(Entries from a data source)
# # #

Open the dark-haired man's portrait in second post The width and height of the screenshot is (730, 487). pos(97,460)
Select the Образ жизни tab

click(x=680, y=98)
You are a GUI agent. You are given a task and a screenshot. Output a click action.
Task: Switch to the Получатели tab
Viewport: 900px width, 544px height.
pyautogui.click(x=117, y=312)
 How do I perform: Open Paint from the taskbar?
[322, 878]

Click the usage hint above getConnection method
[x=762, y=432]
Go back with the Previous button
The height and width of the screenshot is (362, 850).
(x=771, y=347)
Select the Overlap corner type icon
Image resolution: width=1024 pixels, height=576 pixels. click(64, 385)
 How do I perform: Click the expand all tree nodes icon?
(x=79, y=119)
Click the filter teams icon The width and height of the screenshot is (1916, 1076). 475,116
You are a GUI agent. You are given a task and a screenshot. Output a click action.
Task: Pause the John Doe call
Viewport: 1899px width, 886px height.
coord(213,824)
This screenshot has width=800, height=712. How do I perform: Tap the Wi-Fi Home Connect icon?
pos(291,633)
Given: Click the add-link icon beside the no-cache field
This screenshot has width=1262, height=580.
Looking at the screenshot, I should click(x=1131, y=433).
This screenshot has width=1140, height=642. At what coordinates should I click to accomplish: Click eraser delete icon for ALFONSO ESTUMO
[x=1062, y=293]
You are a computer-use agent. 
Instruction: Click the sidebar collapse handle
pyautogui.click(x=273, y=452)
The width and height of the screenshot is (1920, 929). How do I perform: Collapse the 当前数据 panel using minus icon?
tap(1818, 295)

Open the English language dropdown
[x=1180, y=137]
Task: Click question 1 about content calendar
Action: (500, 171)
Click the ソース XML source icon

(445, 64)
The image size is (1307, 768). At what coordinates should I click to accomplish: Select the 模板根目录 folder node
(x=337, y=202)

# # #

Return the entries above word for word, starting at the line containing "Click the usage" and ending after the line containing "Looking at the".

→ CORRECT RESULT
Click the usage hint above getConnection method
[x=762, y=432]
Go back with the Previous button
The height and width of the screenshot is (362, 850).
(x=771, y=347)
Select the Overlap corner type icon
Image resolution: width=1024 pixels, height=576 pixels. click(64, 385)
 How do I perform: Click the expand all tree nodes icon?
(x=79, y=119)
Click the filter teams icon The width and height of the screenshot is (1916, 1076). 475,116
You are a GUI agent. You are given a task and a screenshot. Output a click action.
Task: Pause the John Doe call
Viewport: 1899px width, 886px height.
coord(213,824)
This screenshot has width=800, height=712. How do I perform: Tap the Wi-Fi Home Connect icon?
pos(291,633)
Given: Click the add-link icon beside the no-cache field
This screenshot has width=1262, height=580.
Looking at the screenshot, I should click(x=1131, y=433).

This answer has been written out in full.